Interface element records
========

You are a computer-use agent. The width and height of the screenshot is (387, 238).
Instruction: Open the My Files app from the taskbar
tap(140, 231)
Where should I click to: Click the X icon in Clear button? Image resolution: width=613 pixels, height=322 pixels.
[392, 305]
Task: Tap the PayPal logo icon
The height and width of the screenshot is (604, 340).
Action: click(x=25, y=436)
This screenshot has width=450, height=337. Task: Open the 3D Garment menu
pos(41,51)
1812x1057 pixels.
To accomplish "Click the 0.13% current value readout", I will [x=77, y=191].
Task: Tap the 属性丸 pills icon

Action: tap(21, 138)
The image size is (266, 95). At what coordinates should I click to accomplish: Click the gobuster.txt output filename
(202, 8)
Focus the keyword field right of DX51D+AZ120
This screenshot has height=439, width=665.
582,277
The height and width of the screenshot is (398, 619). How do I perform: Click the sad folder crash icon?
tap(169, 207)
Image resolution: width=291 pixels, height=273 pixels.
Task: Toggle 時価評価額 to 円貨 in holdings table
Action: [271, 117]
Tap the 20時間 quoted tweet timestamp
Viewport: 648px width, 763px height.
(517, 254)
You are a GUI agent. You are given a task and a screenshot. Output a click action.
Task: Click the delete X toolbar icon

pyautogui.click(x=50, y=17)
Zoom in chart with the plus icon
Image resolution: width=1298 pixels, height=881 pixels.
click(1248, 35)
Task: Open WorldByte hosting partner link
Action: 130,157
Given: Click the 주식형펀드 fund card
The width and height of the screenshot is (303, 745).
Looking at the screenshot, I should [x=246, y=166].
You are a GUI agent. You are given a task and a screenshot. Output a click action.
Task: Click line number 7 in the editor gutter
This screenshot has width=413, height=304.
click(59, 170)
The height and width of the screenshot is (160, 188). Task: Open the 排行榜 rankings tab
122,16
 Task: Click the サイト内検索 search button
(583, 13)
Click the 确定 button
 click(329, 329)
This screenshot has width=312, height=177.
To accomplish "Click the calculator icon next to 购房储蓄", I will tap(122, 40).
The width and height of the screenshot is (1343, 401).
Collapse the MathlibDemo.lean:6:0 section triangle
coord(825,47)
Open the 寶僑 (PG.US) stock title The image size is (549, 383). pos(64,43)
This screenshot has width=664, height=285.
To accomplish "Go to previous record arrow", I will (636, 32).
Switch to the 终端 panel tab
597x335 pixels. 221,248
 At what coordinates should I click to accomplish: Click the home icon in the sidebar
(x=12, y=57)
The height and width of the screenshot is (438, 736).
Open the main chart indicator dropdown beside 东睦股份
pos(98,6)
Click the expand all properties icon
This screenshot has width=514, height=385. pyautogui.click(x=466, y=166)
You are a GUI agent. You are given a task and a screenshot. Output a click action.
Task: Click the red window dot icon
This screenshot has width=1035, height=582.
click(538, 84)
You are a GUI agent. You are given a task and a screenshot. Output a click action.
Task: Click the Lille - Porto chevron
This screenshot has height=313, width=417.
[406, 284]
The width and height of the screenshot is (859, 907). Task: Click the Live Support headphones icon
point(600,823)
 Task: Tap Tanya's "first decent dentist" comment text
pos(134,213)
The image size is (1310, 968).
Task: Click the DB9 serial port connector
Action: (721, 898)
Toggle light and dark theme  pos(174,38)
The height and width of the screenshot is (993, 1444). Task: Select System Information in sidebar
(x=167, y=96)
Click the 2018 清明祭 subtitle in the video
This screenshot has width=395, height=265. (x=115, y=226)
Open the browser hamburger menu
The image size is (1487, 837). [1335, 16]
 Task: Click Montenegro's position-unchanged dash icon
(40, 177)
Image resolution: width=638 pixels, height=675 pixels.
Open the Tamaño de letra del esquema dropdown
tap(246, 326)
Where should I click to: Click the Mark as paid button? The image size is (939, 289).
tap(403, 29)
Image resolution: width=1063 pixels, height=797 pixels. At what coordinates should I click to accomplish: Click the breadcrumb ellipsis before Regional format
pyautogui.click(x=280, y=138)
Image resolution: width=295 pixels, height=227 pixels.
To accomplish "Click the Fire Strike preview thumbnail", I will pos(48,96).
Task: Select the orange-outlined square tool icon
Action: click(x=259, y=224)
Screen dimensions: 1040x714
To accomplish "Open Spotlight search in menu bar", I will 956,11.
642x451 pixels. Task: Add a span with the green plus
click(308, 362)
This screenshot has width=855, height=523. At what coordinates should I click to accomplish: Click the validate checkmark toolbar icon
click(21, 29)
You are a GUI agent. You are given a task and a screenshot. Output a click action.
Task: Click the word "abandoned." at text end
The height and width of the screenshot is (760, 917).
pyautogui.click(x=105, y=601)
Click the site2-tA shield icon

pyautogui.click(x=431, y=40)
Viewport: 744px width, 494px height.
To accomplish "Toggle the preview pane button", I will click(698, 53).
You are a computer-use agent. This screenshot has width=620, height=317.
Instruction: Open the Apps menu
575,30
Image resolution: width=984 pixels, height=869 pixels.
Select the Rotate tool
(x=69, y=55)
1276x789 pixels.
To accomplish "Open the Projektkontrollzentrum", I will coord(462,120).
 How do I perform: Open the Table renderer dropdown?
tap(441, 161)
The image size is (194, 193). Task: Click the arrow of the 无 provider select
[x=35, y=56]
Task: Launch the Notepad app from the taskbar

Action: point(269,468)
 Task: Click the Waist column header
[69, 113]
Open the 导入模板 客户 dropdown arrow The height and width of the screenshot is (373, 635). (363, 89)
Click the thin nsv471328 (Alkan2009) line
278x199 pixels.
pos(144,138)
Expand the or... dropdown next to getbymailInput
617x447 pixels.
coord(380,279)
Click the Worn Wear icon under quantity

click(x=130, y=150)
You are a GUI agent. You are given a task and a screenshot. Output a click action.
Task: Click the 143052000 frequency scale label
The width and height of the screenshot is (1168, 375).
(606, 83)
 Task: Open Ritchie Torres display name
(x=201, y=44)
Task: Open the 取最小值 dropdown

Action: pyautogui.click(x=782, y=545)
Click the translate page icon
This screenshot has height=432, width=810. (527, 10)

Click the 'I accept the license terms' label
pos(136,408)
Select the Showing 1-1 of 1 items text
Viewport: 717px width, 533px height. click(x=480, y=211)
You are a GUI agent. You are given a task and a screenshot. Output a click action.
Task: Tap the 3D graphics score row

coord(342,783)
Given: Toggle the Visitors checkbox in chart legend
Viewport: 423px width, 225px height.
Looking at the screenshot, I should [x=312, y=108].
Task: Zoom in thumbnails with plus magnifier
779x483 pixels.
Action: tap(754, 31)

========

Aim: Please copy out, word for word, the lines of the material between the line containing "Image resolution: width=295" and the line containing "click(308, 362)", inclusive.

Reply to the task:
Image resolution: width=295 pixels, height=227 pixels.
To accomplish "Click the Fire Strike preview thumbnail", I will pos(48,96).
Task: Select the orange-outlined square tool icon
Action: click(x=259, y=224)
Screen dimensions: 1040x714
To accomplish "Open Spotlight search in menu bar", I will 956,11.
642x451 pixels. Task: Add a span with the green plus
click(308, 362)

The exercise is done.